Indeed, so I use uint32_t combined with uint32_t, because char can be signed at the will of the C/C++ compiler implementer.

> It's true that in 32-bit integers (signed or unsigned) you cannot differenciate 0xFFFFFFF from -1 (which is generally the value chosen in C/C++ standard libraries for representing the EOF condition returned by functions or macros like getchar(). But EOF conditions do not require to be differentiated when you are scanning positions in a buffer of 32-bit integers (instead you compare the relative index in the buffer with the buffer length, or the buffer object includes a separate method to test this condition).

It is s good point - perhaps that was the reason to not allow highest bit set. But it is not a problem in C++, would it get UTF-32 streams, as they can throw an exception

> But today, where programming environment are going to 64-bit by default, the APIs that return an integer when reading individual code positions will return them as 64-bit integers, even if the inner storage uses 32-bit code units: 0xFFFFFFFF will then be returned as a positive integer and not -1 used for EOF.

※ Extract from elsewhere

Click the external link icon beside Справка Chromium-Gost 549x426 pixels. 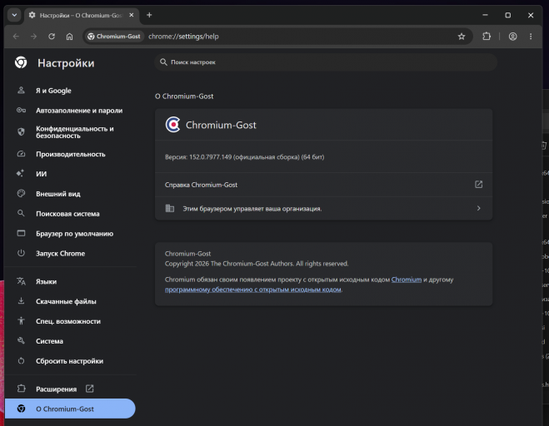[479, 185]
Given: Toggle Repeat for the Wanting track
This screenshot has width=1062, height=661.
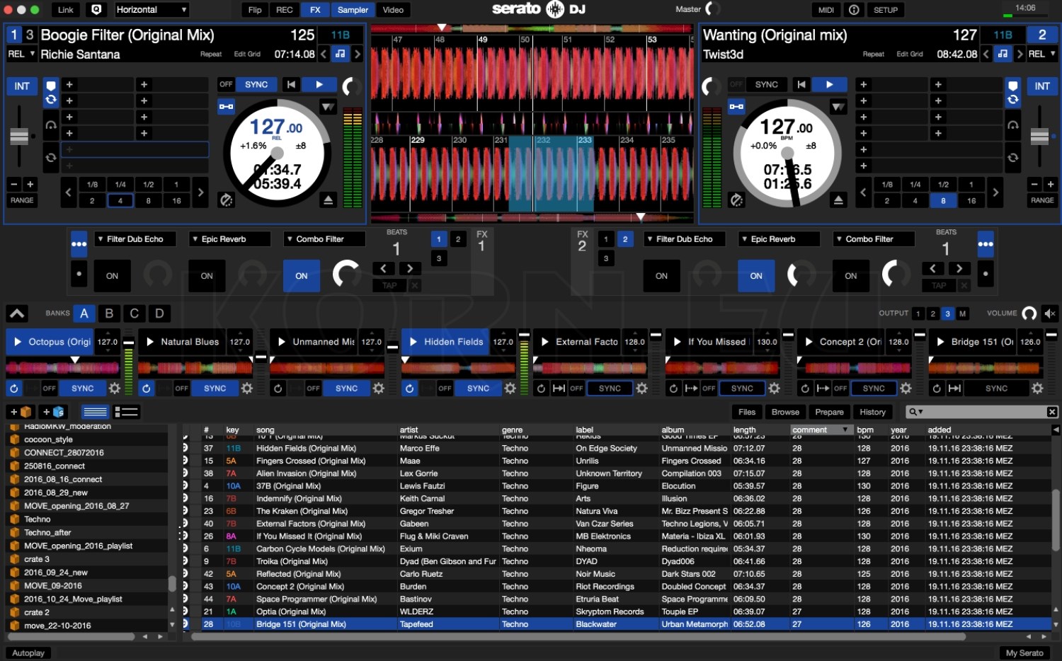Looking at the screenshot, I should [873, 54].
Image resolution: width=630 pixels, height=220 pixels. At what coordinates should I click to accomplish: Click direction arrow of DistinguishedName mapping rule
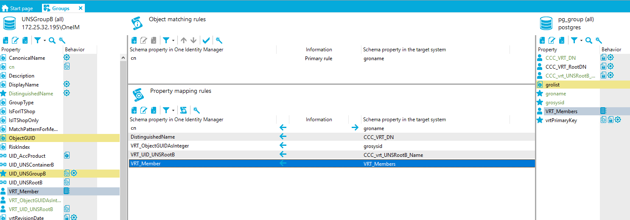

Right, the C/C++ languages specifications say that size_t and friend must be able to hold any size, and similar for differences. So this forces signed and unsigned 64-bit integral types on a 64-bit platform.

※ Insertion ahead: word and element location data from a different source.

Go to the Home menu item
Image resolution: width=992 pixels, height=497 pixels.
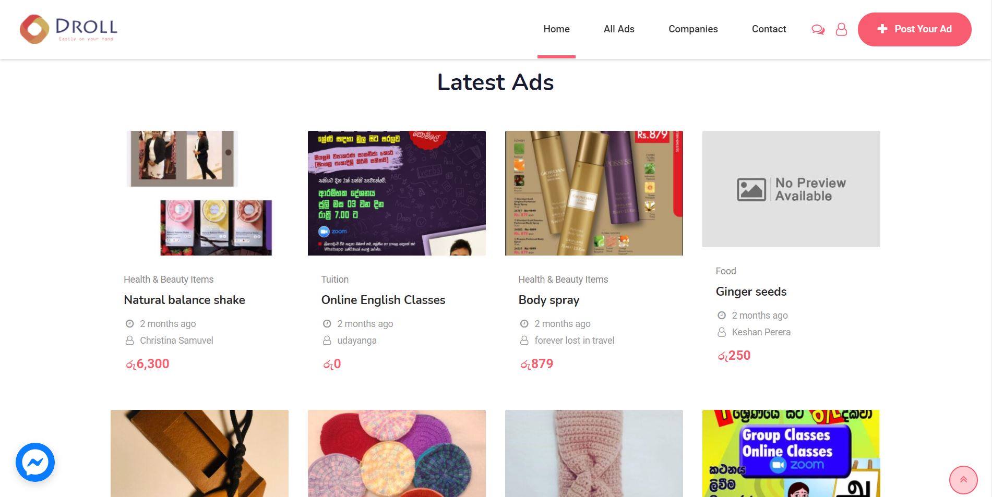click(556, 29)
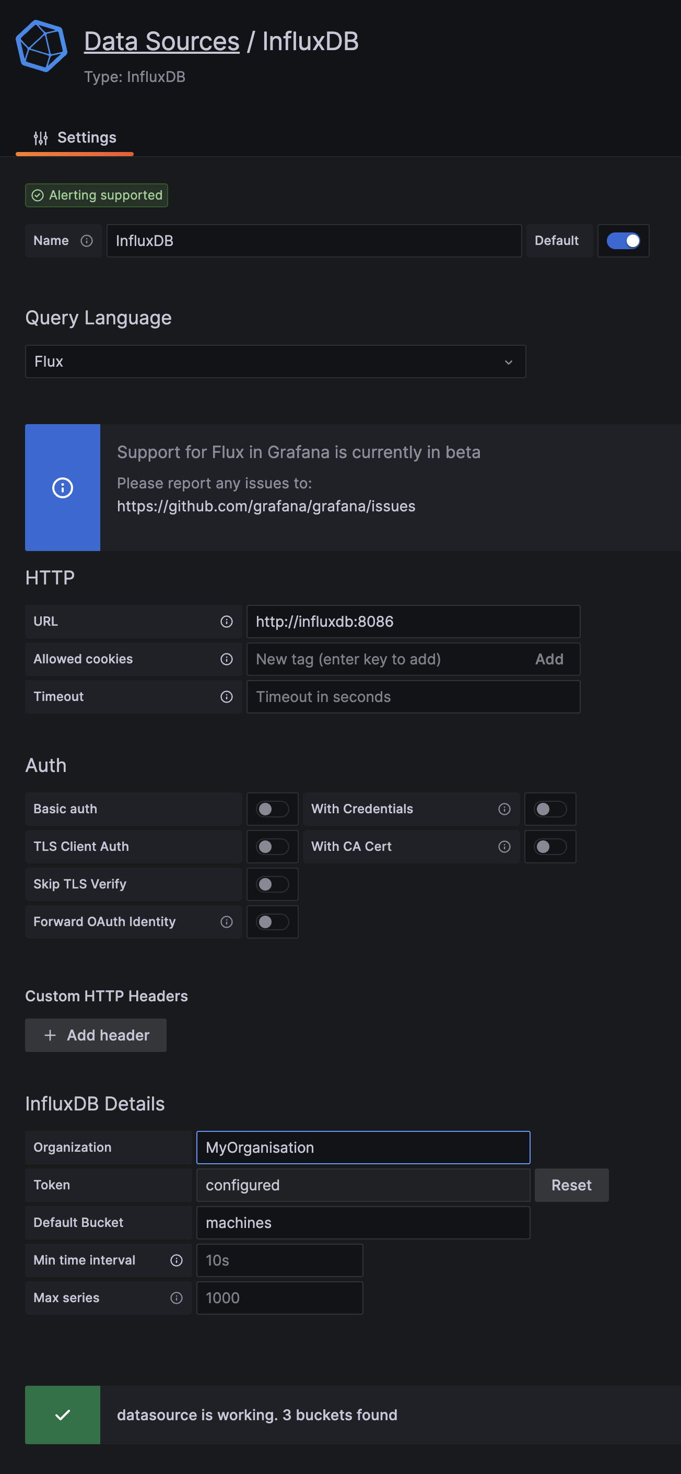Click the Grafana data source logo icon
This screenshot has height=1474, width=681.
tap(41, 46)
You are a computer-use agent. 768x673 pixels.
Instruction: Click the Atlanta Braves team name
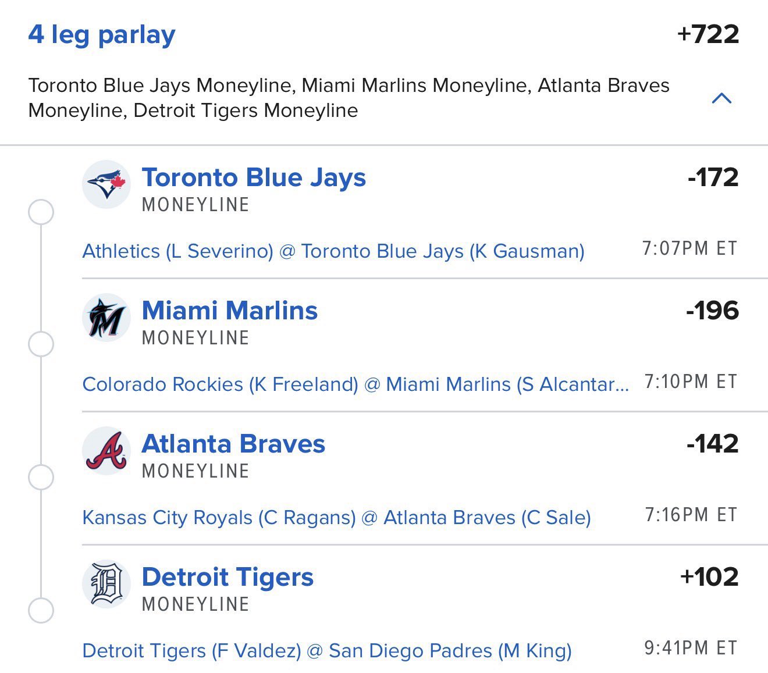pos(233,444)
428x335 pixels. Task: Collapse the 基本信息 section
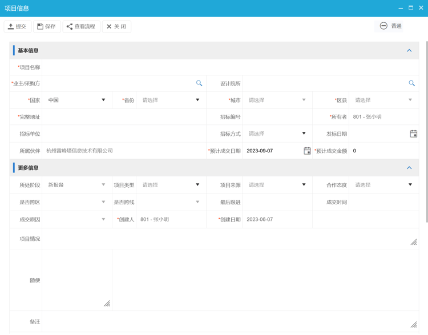click(x=409, y=50)
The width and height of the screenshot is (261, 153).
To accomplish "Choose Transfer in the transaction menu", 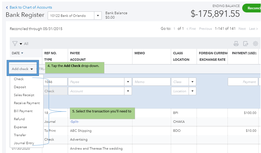I will pos(20,135).
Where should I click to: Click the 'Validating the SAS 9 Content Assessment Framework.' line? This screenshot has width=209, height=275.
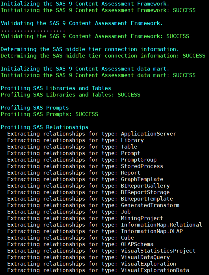click(82, 23)
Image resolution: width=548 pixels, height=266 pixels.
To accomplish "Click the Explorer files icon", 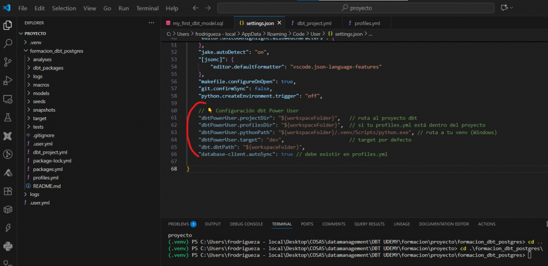I will (x=8, y=25).
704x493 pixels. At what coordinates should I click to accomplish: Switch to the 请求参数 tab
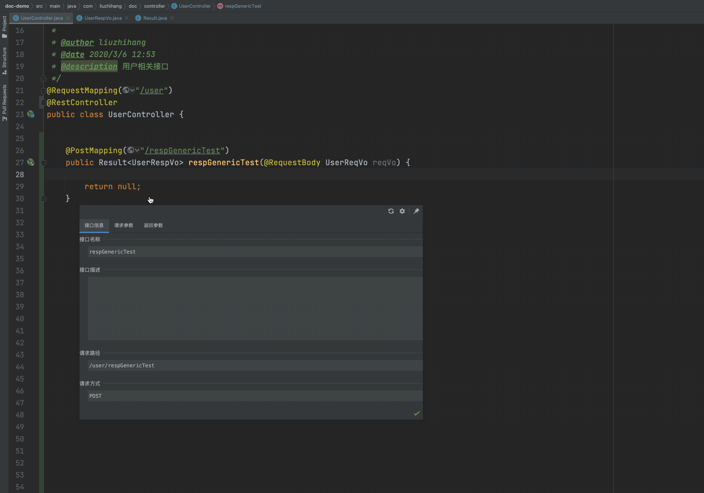(124, 225)
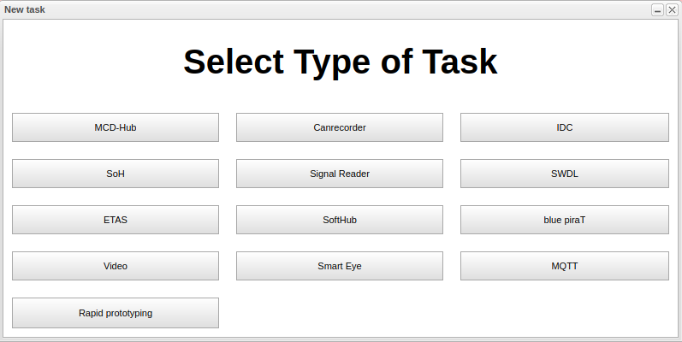Choose the Video task type
The width and height of the screenshot is (682, 342).
[x=116, y=266]
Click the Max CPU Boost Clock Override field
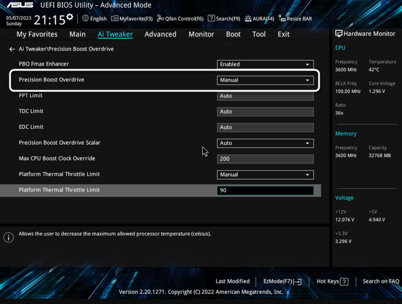The image size is (402, 304). point(265,159)
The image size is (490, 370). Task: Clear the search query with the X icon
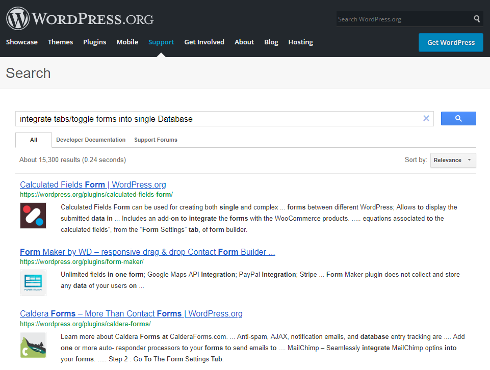click(x=426, y=118)
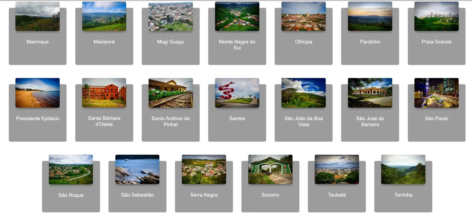The image size is (472, 217).
Task: Open the Santos red sculpture thumbnail
Action: (x=237, y=93)
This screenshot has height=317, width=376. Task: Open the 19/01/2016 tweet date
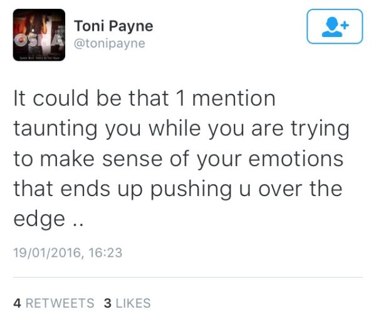click(x=47, y=252)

> This was not still true when the legacy UTF-32 encoding was created, where a majority of environments were still only running 32-bit or 16-bit code; for the 16-bit code, the 0xFFFF code unit, for the U+FFFF code point, had to be assigned to a non-character to limit problems of confusions with the EOF condition in C/C++ or similar APIs in other languages (when they cannot throw an exception instead of a distinct EOF value).

Right, it might be a non-issue today.

> Well, there are stil la lot of devices running 32-bit code (notably in guest VMs, and in small devices) and written in C/C++ with the old standard C library, but without OOP features (such as exceptions, or methods for buffering objects). In Java, the "int" datatype (which is 32-bit and signed) has not been extended to 64-bit, even on platforms where 64-bit integers are the internal datatype used by the JVM in its natively compiled binary code.

Legacy is a problem.

> Once again, "code units" and "x-bit strings" are not bound to any Unicode or ISO/IEC 10646 or legacy RFC contraints related to the current standard UTFs or legacy (obsoleted) UTF's.
> 
> And I still don't see any productive need for "Unicode x-bit strings" in TUS D80-D83, when all that is needed for the conformance is NOT the whole range of valid code units, but only the allowed range of scalar values (which there's only the need for code units to be defined in a large enough set of distinct values:
> 
> The exact cardinality of this set does not matter, and there can always exist additional valid "code units" not bound to any valid "scalar value" or to a minimal set of distinct "Unicode code units" needed to support the standard Unicode encoding forms).
> 
> Even the Unicode scalar values or the implied values of "Unicode code units" to not have to be aligned with the effective native values of "code units" used in the lower level... except for the standard encoding schemes for 8-bit interchanges, where byte order matters... but still not the lower level bit order and the native hardware representation of invidually addressable bytes which may be sometimes larger than 8-bit, with some other control bits or framing bits, and sometimes even with variable bit sizes depending on their relative position in transport frames !

It is perfectly fine considering the Unicode code points as abstract integers, with UTF-32 and UTF-8 encodings that translate them into byte sequences in a computer. The code points that conflict with UTF-16 might have been merely declared not in use until UTF-16 has been fallen out of use, replaced by UTF-8 and UTF-32. One is going check that the code points are valid Unicode values somewhere, so it is hard to see to point of restricting UTF-8 to align it with UTF-16.